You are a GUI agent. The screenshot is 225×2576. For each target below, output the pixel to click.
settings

.....

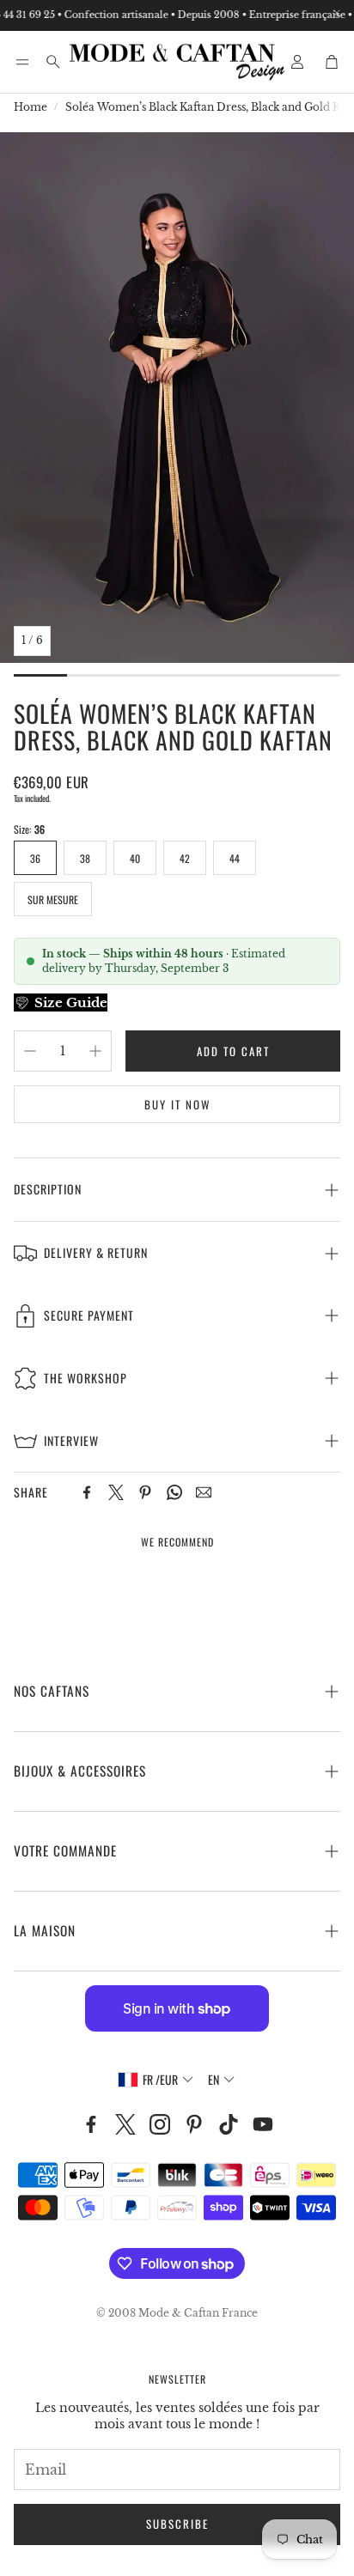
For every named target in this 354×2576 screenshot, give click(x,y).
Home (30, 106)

.....

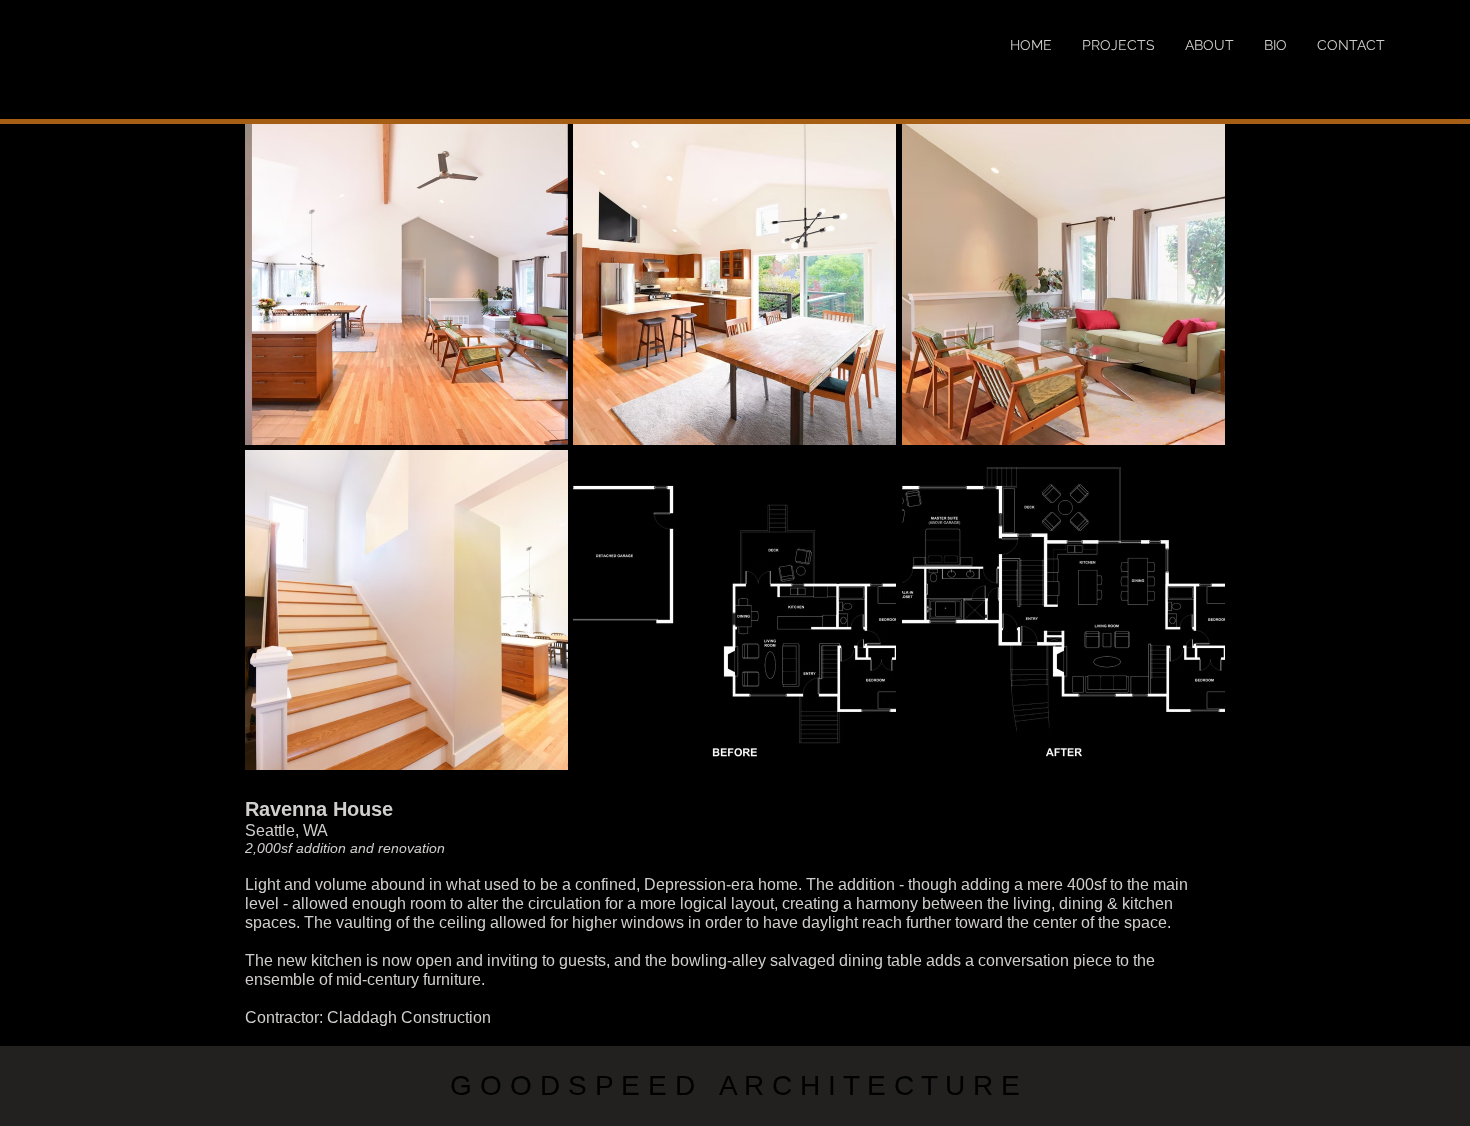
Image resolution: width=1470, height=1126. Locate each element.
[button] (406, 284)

.....

Look above for the line containing "For every named". Output from there through the line containing "Home (30, 106)", exactly and inclusively.

For every named target in this 354×2576 screenshot, give click(x,y).
Home (30, 106)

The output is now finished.